• Exercise directions
Which lines below contain "computer"? Pull them out.

☆ ☆ ☆ ☆ ☆ ☆ ☆

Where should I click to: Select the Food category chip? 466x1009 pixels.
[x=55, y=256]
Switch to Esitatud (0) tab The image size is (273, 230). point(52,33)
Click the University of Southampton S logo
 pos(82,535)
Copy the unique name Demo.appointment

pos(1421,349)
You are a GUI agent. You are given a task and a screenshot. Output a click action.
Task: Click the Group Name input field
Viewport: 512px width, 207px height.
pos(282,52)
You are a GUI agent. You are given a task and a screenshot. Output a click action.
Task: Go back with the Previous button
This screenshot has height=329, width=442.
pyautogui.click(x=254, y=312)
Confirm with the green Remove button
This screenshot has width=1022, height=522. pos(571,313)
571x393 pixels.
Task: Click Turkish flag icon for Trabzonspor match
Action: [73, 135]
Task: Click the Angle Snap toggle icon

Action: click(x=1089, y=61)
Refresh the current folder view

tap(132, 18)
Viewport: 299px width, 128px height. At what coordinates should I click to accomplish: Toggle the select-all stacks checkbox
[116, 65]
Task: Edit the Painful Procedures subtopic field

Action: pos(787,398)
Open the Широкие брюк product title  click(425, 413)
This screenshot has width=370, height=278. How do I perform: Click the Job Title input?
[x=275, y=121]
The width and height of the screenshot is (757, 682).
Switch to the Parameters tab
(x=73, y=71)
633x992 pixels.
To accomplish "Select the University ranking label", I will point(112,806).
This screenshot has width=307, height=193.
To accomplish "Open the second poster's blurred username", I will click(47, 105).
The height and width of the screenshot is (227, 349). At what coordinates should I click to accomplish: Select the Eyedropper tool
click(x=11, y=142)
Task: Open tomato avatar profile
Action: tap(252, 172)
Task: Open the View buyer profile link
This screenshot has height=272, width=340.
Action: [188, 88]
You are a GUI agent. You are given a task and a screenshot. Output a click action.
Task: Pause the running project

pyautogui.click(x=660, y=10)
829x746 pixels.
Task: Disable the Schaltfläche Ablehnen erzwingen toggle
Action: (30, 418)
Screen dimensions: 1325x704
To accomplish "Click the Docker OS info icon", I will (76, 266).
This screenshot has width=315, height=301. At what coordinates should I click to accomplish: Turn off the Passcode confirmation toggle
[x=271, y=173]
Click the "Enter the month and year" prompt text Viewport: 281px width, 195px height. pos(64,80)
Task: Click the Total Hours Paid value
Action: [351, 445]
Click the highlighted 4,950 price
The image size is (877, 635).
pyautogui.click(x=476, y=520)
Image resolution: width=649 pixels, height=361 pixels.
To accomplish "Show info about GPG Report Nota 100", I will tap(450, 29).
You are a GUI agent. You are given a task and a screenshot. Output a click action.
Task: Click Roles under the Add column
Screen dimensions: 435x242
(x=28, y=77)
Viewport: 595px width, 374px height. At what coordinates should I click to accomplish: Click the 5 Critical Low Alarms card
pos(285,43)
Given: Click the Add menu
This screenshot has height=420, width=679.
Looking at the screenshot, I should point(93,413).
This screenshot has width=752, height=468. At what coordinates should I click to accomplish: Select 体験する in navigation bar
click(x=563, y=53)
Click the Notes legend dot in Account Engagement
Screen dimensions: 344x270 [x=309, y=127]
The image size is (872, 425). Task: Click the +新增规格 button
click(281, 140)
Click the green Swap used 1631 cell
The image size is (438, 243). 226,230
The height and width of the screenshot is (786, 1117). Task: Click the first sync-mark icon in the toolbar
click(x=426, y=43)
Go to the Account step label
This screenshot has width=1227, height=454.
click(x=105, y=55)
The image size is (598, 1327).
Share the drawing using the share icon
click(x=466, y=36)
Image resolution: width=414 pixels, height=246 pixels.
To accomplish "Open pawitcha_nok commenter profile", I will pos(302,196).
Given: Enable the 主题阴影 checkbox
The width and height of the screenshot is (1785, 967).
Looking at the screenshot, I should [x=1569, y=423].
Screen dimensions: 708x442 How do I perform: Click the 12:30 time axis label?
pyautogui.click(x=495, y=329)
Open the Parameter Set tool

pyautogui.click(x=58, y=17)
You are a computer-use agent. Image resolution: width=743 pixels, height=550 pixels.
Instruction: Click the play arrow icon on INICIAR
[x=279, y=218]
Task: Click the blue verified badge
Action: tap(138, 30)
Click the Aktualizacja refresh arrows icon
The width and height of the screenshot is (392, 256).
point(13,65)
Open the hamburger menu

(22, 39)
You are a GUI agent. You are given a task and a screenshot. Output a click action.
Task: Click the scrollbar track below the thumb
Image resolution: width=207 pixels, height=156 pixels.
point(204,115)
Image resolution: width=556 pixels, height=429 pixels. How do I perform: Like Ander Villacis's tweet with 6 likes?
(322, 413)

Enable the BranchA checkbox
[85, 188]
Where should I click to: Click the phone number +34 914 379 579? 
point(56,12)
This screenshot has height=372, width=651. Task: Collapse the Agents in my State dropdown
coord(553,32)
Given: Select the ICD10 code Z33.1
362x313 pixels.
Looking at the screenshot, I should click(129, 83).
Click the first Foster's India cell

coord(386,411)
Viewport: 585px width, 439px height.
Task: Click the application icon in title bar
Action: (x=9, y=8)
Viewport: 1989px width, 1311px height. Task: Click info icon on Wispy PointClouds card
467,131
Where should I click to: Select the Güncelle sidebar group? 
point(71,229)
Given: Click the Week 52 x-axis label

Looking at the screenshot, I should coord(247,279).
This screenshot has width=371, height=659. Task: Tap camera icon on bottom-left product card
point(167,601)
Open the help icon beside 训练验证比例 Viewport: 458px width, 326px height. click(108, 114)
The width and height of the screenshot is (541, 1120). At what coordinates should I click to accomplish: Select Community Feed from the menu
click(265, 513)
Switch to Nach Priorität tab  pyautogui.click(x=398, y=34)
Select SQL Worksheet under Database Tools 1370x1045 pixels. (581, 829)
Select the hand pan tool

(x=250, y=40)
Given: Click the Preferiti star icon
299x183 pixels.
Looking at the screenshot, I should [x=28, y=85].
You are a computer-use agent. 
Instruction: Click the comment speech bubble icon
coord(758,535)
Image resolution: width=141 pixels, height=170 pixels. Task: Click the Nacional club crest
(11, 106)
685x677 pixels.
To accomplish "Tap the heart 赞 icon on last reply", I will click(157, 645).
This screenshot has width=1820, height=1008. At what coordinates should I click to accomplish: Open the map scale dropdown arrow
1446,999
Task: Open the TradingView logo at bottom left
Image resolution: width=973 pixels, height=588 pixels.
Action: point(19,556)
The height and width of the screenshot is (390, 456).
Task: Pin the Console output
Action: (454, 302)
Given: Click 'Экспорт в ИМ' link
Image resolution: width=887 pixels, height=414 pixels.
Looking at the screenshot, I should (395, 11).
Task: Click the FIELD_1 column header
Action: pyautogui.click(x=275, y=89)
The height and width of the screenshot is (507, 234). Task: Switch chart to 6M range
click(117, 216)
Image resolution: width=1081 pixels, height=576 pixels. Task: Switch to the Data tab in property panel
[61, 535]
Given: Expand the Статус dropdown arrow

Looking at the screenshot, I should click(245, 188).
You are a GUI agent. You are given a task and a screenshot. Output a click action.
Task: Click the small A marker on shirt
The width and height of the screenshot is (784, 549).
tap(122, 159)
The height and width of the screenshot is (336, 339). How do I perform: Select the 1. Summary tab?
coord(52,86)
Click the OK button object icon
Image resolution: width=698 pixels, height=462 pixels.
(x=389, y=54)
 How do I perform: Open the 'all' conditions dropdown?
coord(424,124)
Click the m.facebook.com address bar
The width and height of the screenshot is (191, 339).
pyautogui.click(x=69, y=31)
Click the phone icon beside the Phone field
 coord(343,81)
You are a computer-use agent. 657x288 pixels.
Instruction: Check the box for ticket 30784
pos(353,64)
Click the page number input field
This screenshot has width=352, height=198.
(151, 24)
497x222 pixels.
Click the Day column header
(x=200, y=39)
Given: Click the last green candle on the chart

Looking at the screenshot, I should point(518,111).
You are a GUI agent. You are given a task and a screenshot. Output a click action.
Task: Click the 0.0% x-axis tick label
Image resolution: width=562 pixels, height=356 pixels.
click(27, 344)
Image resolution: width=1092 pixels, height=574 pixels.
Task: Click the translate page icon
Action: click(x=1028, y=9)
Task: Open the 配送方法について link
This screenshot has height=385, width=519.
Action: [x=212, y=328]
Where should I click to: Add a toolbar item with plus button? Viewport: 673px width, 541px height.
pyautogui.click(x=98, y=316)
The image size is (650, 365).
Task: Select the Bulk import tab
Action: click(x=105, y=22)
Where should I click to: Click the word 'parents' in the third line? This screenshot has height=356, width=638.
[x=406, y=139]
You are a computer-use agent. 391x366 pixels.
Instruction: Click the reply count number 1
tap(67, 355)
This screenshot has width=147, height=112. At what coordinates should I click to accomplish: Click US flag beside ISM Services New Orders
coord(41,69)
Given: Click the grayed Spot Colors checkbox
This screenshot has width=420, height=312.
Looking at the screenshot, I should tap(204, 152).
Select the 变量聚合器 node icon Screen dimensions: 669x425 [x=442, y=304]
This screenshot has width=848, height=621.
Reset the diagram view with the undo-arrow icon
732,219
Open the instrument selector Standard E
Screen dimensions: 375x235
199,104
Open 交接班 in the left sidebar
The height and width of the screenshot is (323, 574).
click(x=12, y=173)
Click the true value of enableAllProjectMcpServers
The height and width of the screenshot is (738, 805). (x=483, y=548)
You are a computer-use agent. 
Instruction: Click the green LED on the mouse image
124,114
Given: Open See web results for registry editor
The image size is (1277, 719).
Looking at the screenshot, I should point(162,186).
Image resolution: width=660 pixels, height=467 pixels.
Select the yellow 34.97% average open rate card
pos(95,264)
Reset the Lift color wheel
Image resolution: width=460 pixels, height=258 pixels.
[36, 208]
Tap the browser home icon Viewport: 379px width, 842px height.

☆ ☆ ☆ ☆ ☆ ☆ ☆

• Exercise response
You are a computer-use agent. Image resolution: width=743 pixels, height=550 pixels.
You are a computer-use agent. 
You are a computer-use agent. 657x288 pixels.
You are a computer-use agent. 391x366 pixels.
You are a computer-use agent. 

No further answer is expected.